4 - Financialisation in India: Emerging Trends in the Corporate Sector


Diffusion of capital in the realm of global production structures as well as in financial mediations seems to be the defining feature of the current phase of globalised capitalism. Capital relations tend to make every economic activity of the world subservient to the imperatives of global capital. It imposes a monitoring structure ensuring financial transactions and various forms of mediations between supply of inputs, production and sale commensurate to the norms defined by the global architecture of finance. Production and finance often appear to be separated and financial returns accrue to ‘monied’ capital operating at a distance from production, but profit in any case originates in productive activities that transform and enhance use-values. The relative importance of circulation, as blown out of proportion, and the relative shift of profit share moving away from productive activities to financial transactions is typical to the current phase of capital accumulation.
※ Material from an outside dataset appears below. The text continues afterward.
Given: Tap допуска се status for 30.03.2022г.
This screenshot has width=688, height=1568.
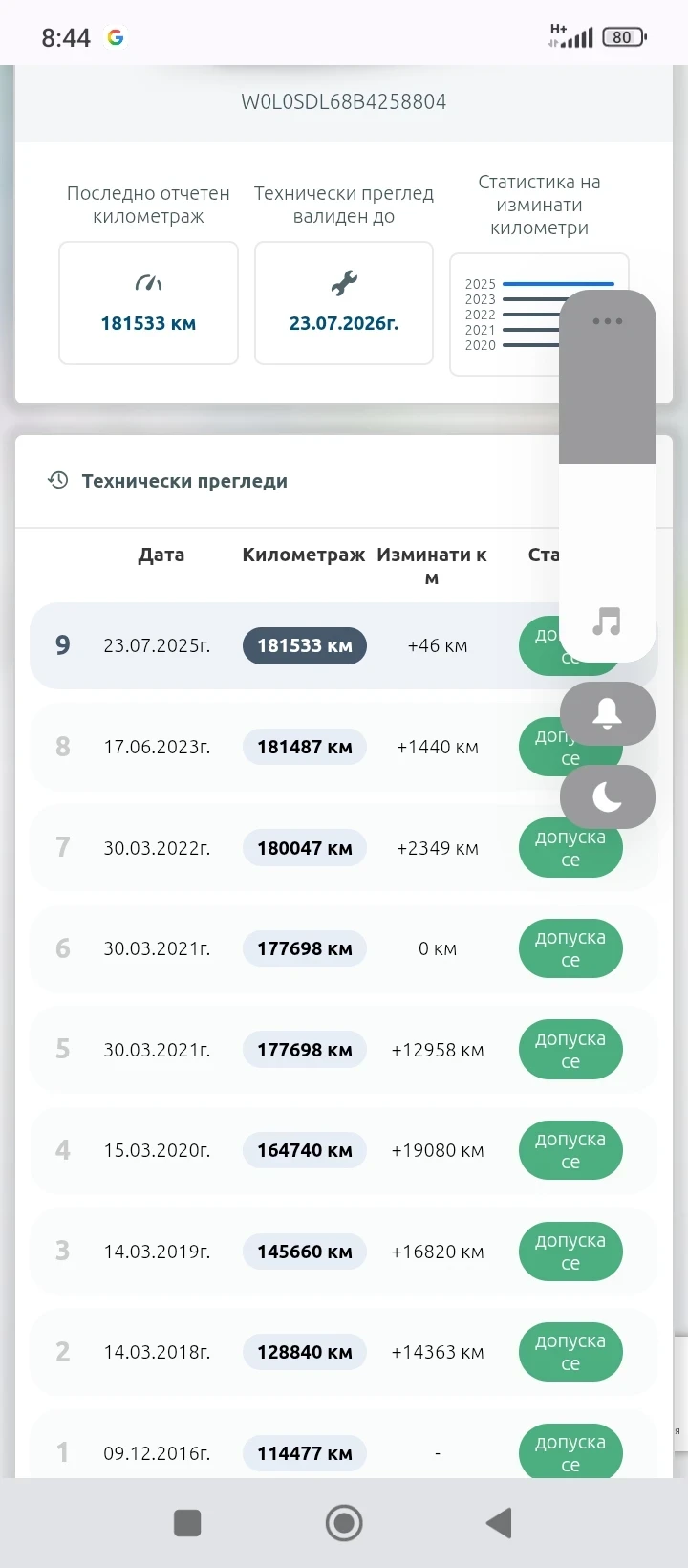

Notable is the fact that growth of profit seems to move faster than the growth of investment and a trade-off between growth and profitability constrains the decision-making process of an individual firm. It has wider ramifications, giving rise to a puzzle at the macro level which is that profit-making gets increasingly disconnected from production and, as a result, accumulation occurs without commensurate increase in productive employment. A profit growth being increasingly delinked from production and employment inevitably leads to asymmetric distribution and rising inequality in income that ultimately affects the economy's demand structure. But financialisation also permeates household income and savings by creating liquid asset markets which can be readily transacted at reasonable values. Therefore, instead of holding idle money, economic agents will be willing to direct their income to accumulate productive assets. The financial accelerator generates income that is supposed to have a positive feedback on demand for both consumption and investment and hence expected to take care of the widening demand gap emerging out of unequal distribution. In fact, the relative dominance of finance in the current phase of capitalism has been appreciated as nothing new. It happens to be the feature emerging in every systemic cycle of accumulation in the long history of capitalism.